Les chercheurs ont constaté que les patients atteints de SEP qui possédaient deux copies de la variante génétique, située à proximité de deux gènes qui aident à réparer les cellules endommagées et d’un gène qui aide à contrôler les infections virales, voyaient leur maladie progresser plus rapidement.

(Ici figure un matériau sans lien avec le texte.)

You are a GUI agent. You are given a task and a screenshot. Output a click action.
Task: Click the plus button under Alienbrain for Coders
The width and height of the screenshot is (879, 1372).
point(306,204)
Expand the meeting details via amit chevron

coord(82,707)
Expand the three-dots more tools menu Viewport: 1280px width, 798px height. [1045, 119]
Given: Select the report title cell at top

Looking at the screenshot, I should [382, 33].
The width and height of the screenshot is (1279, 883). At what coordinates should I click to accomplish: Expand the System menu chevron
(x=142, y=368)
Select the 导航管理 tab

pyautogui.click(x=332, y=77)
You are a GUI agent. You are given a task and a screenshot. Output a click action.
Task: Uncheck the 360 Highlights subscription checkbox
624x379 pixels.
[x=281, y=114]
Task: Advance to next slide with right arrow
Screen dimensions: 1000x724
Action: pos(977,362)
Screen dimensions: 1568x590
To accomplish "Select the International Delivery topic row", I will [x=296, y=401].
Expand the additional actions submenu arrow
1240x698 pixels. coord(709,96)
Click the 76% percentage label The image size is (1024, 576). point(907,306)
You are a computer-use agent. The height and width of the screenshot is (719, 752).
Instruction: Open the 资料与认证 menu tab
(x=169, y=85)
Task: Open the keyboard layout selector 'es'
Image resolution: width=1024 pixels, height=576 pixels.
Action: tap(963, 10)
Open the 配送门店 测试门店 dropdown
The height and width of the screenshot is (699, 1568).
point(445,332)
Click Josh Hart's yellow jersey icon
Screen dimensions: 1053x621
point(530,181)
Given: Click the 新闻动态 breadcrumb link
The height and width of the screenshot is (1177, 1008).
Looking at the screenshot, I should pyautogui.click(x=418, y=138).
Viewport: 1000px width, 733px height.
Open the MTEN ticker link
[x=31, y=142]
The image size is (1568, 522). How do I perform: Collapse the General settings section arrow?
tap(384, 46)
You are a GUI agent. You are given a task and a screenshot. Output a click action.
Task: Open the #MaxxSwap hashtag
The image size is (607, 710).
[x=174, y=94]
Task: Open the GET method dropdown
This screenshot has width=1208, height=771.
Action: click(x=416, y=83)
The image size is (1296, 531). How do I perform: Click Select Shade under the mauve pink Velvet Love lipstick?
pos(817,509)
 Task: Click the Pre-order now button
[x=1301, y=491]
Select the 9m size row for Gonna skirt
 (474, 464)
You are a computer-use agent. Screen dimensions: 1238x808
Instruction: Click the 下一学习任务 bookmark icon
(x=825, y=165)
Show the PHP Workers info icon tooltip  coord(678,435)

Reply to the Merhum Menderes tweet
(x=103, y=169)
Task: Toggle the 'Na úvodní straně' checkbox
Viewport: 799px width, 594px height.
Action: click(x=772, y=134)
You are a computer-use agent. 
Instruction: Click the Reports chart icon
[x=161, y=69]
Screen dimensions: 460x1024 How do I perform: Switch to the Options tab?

La localisation de la variante suggère un mécanisme possible d’accélération de la progression.
« Hériter de cette variante génétique des deux parents accélère de près de quatre ans le moment où l’on a besoin d’une aide à la marche », a déclaré M. Baranzini.
« Ces gènes sont normalement actifs dans le cerveau et la moelle épinière, plutôt que dans le système immunitaire », a déclaré Adil Harroud, professeur adjoint de neurologie à l’Institut neurologique de Montréal et auteur principal de l’étude. « Nos résultats suggèrent que la résilience et la réparation du système nerveux déterminent l’évolution de la SEP et que nous devrions nous concentrer sur ces parties de la biologie humaine pour trouver de meilleures thérapies.
Ces résultats donnent à la recherche ses premières pistes significatives pour traiter la composante système nerveux de la sclérose en plaques.
Pour confirmer leurs résultats, les scientifiques ont étudié les caractéristiques génétiques de près de 10 000 autres patients atteints de sclérose en plaques. Là encore, ils ont constaté que ceux qui possédaient deux copies de la variante devenaient invalides plus rapidement.
« Cela nous donne une nouvelle opportunité de développer de nouveaux médicaments qui pourraient aider à préserver la santé de tous ceux qui souffrent de la SEP », a déclaré Harroud.
Pour plus d’informations sur cette étude, voir Genetic Breakthrough : Ce qui aggrave la sclérose en plaques.
Référence : « Locus for severity implicates CNS resilience in progression of multiple sclerosis » par International Multiple Sclerosis Genetics Consortium et MultipleMS Consortium, 28 juin 2023, Nature.
DOI: 10.1038/s41586-023-06250-x
Ce travail a été financé en partie par le National Institute of Neurological Disorders and Stroke (qui fait partie des National Institutes of Health), le programme de financement de la recherche et de l’innovation Horizon 2020 de l’Union européenne et la Société canadienne de la sclérose en plaques.
Hafler est membre du Yale Cancer Center dans le cadre du programme de recherche en immunologie du cancer de Yale.